*** Opening of Dataset ***

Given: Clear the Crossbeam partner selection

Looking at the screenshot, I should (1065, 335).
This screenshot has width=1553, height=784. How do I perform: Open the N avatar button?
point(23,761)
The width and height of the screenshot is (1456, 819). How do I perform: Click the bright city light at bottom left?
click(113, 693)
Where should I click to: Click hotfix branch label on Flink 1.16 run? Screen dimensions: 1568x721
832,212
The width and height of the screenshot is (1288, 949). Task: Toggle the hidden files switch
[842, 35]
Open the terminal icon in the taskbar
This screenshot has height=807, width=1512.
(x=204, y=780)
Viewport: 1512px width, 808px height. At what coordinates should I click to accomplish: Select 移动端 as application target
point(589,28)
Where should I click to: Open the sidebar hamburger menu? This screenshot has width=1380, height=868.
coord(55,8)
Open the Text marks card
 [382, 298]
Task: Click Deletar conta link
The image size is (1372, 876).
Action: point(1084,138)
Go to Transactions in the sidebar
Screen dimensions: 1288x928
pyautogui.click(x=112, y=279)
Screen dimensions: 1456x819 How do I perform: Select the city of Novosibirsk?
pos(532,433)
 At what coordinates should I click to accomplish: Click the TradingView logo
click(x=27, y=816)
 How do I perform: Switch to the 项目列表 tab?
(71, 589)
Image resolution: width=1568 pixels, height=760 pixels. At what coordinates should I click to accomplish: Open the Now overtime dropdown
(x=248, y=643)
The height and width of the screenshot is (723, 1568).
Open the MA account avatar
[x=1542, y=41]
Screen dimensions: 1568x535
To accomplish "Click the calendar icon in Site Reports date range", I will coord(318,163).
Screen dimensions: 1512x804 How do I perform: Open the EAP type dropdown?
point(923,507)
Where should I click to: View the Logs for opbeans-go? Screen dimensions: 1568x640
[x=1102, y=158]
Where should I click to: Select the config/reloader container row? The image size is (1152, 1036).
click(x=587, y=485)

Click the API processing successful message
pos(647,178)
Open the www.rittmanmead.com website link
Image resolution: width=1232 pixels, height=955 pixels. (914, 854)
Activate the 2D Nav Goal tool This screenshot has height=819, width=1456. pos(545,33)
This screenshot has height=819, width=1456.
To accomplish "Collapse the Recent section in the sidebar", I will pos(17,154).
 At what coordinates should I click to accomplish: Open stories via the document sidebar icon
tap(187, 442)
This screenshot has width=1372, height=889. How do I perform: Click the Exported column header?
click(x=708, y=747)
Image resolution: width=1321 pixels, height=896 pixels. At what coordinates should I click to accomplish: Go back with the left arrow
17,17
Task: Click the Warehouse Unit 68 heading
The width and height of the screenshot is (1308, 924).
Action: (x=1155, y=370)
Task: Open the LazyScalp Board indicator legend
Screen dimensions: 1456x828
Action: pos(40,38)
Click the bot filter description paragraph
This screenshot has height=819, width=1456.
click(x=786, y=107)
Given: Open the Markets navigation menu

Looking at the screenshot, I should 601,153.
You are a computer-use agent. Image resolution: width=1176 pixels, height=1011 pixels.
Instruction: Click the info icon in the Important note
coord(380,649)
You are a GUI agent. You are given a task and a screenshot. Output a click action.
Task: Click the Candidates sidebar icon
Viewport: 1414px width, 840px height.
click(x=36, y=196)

*** Close of Dataset ***

> Problem requirements:
Every line above that holds the string "agent" should be returned.

> Written reply:
You are a computer-use agent. Image resolution: width=1176 pixels, height=1011 pixels.
You are a GUI agent. You are given a task and a screenshot. Output a click action.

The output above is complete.